(Pixel coordinate grounding data)

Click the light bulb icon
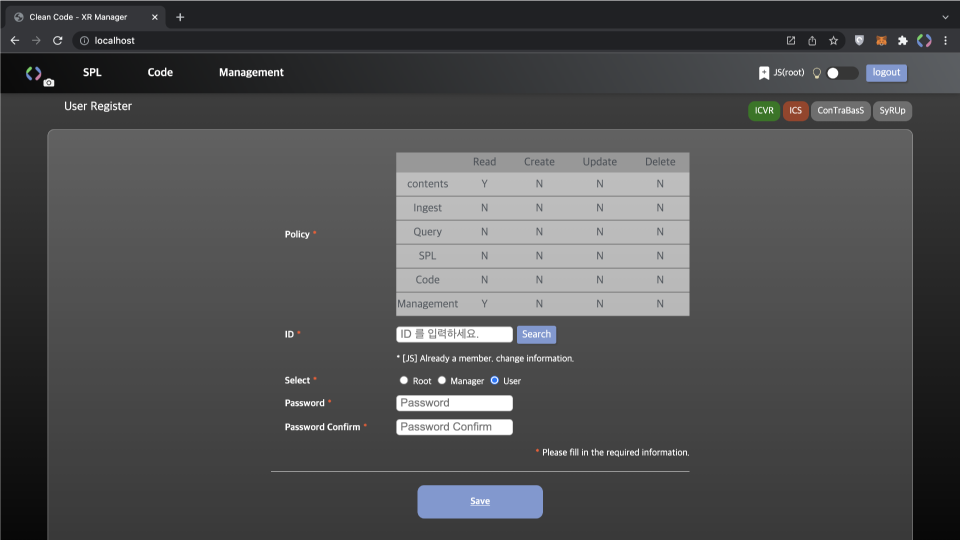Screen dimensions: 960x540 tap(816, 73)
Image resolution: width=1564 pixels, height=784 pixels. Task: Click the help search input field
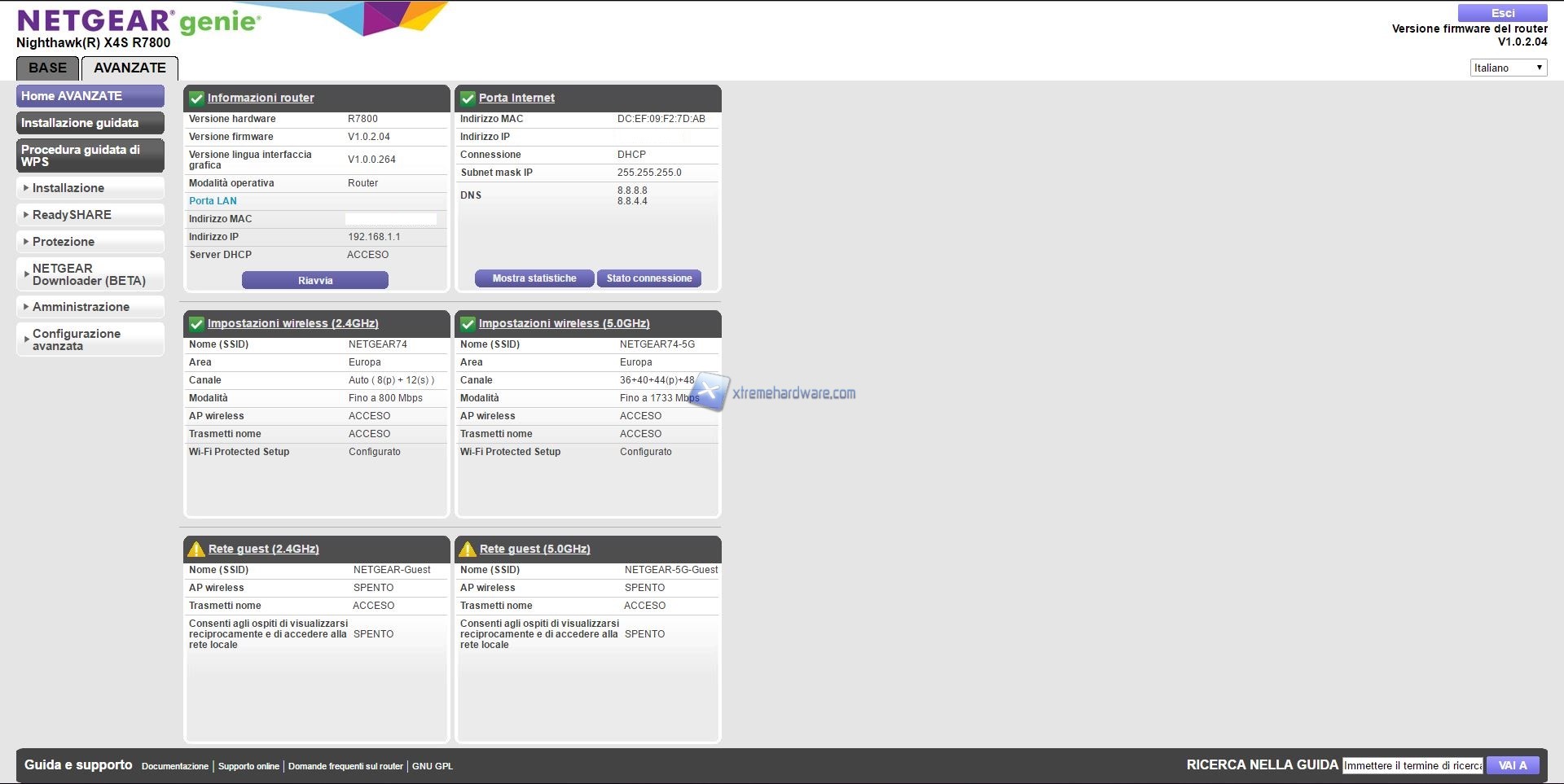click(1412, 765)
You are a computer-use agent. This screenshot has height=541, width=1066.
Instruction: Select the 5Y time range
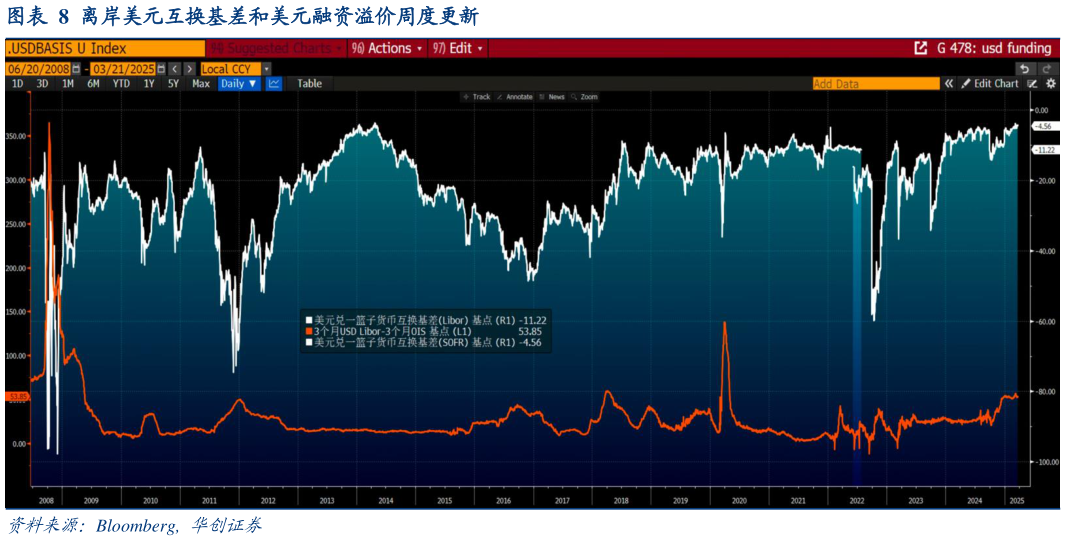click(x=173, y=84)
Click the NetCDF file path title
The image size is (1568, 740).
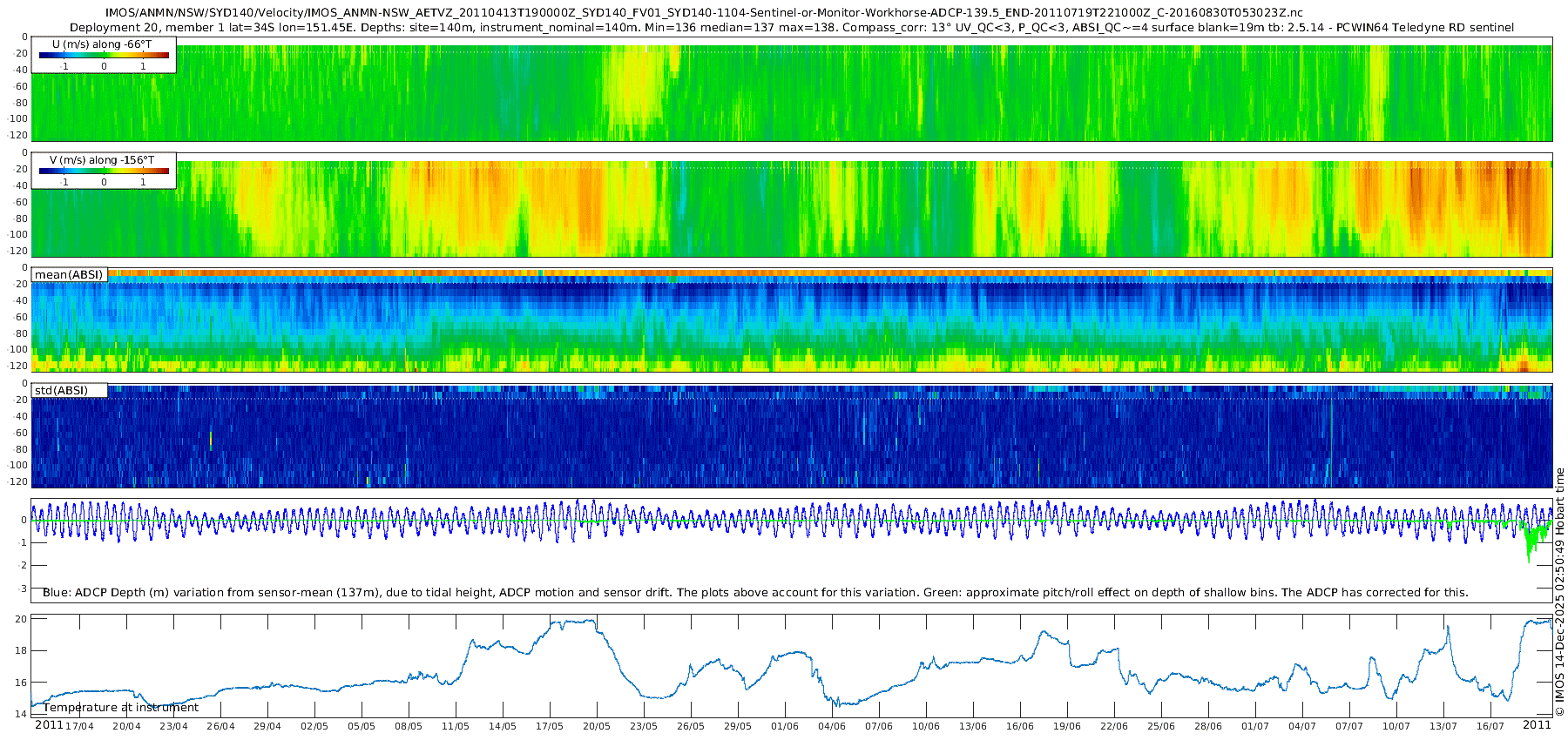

**Activity**. Could you write out, word for word, the lines from the one containing "You are a computer-use" through the last line of the records, leaving out the pictures?

**Finished exercise**.
You are a computer-use agent. This screenshot has height=541, width=1066.
Instruction: Select the 5Y time range
click(x=173, y=84)
Click the NetCDF file path title
The image size is (1568, 740).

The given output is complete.